+++ MATERIAL TO PROCESS

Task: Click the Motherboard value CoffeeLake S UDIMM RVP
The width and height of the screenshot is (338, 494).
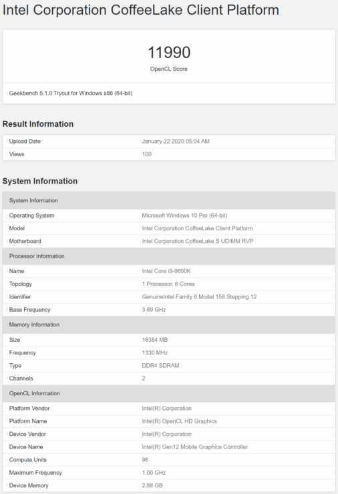Action: [x=197, y=242]
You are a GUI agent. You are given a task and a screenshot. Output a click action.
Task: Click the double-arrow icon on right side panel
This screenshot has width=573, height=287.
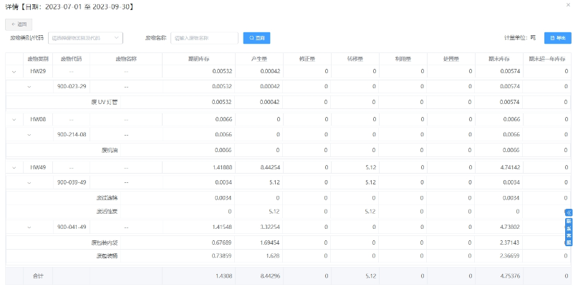click(x=569, y=212)
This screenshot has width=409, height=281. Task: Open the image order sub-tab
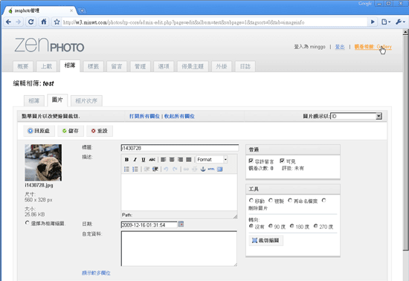click(86, 100)
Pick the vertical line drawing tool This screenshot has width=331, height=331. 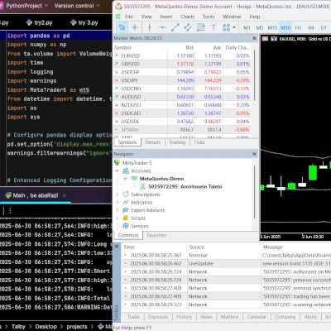point(150,27)
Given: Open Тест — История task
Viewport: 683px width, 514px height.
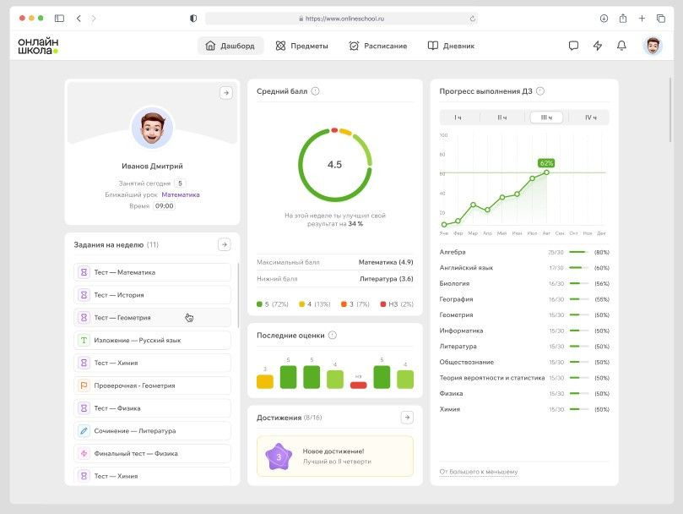Looking at the screenshot, I should tap(152, 295).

++++++

» REQUIRED ACTION: Beginning with the first line of the material above, please output each line exactly through the line that contains "Task: Click the double-arrow", and only those, leaving out pictures.

» OUTPUT BELOW:
Task: Click the Motherboard value CoffeeLake S UDIMM RVP
The width and height of the screenshot is (338, 494).
Action: [x=197, y=242]
You are a GUI agent. You are given a task and a screenshot. Output a click action.
Task: Click the double-arrow icon on right side panel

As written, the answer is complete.